We revisit in [15] the Chase&Backchase (C&B) algorithm for query reformulation under constraints. For an important class of queries and constraints, C&B has been shown to be complete, i.e. guaranteed to find all (join-)minimal reformulations under constraints. C&B is based on constructing a canonical rewriting candidate called a universal plan, then inspecting its exponentially many sub-queries in search for minimal reformulations, essentially removing redundant joins in all possible ways. This inspection involves chasing the subquery. Because of the resulting exponentially many chases, the conventional wisdom has held that completeness is a concept of mainly theoretical interest. We show that completeness can be preserved at practically relevant cost by introducing a novel reformulation algorithm that instruments the chase to maintain provenance information connecting the joins added during the chase to the universal plan subqueries responsible for adding these joins. This allows it to directly “read off” the minimal reformulations from the result of a single chase of the universal plan, saving exponentially many chases of its subqueries. We exhibit natural scenarios yielding speedups of over two orders of magnitude between the execution of the best view-based rewriting found by a commercial query optimizer and that of the best rewriting found by our algorithm.

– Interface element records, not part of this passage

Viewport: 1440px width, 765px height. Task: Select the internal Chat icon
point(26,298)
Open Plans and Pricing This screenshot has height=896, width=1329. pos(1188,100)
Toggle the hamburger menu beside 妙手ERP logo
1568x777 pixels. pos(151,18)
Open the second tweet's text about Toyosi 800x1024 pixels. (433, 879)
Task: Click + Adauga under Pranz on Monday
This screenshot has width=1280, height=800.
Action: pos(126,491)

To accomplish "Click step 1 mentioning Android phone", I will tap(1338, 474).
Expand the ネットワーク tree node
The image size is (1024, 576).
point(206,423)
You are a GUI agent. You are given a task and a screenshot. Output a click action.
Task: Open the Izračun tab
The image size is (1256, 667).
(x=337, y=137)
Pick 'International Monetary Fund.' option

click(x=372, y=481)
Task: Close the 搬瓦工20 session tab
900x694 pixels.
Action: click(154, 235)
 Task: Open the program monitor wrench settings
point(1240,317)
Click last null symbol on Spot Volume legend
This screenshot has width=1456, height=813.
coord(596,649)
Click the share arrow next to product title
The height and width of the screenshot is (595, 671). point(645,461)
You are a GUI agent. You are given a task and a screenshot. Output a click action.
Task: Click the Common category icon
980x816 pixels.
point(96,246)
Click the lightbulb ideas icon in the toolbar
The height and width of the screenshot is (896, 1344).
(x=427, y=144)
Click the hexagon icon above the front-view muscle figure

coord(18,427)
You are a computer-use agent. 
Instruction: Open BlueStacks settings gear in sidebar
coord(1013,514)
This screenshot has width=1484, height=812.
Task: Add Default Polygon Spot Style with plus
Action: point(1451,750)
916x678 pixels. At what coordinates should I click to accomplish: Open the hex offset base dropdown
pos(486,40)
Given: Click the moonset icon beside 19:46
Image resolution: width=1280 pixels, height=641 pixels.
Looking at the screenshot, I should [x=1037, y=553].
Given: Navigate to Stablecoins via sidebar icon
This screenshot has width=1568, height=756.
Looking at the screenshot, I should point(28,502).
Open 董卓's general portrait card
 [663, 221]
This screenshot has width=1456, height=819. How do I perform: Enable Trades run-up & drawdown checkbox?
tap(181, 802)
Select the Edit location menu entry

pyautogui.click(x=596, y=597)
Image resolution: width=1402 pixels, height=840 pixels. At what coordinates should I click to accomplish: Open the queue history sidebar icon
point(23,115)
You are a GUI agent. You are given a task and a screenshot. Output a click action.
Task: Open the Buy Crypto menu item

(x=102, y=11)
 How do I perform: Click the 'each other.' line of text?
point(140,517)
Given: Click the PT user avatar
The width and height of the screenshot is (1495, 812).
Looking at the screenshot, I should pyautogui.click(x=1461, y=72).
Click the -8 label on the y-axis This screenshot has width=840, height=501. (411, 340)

Different types of explanations that serve as Why-Not answers have been proposed in the past and are either based on the available data, the query tree, or both. A first approach to this so called why-not provenance has been recently proposed. In [7] , we show that this first approach has some shortcomings. To overcome these shortcomings, we propose Ned, an algorithm to explain data missing from a query result. NedExplain computes the why-not provenance for monotone relational queries with aggregation. This work contributes to providing necessary formalization in which the new algorithm is build. It also develops a comparative evaluation showing that it is both more efficient and effective than the state-of-the-art approach.

Solutions to answering Why-Not questions are generally more efficient and easier to interpret by developers than solutions solely based on data. However, algorithms producing such query-based explanations including ours ([7] ) so far may return different results for reordered conjunctive query trees, and even worse, these results may be incomplete. Clearly, this represents a significant usability problem, as the explanations developers get may be partial and developers have to worry about the query tree representation of their query, losing the advantage of using a declarative query language. As remedy to this problem, in [6] [18] , we propose to capture query based answers of Why-Not questions through operator polynomial and we devised an algorithm called Ted that produces the same complete query-based explanations for reordered conjunctive query trees.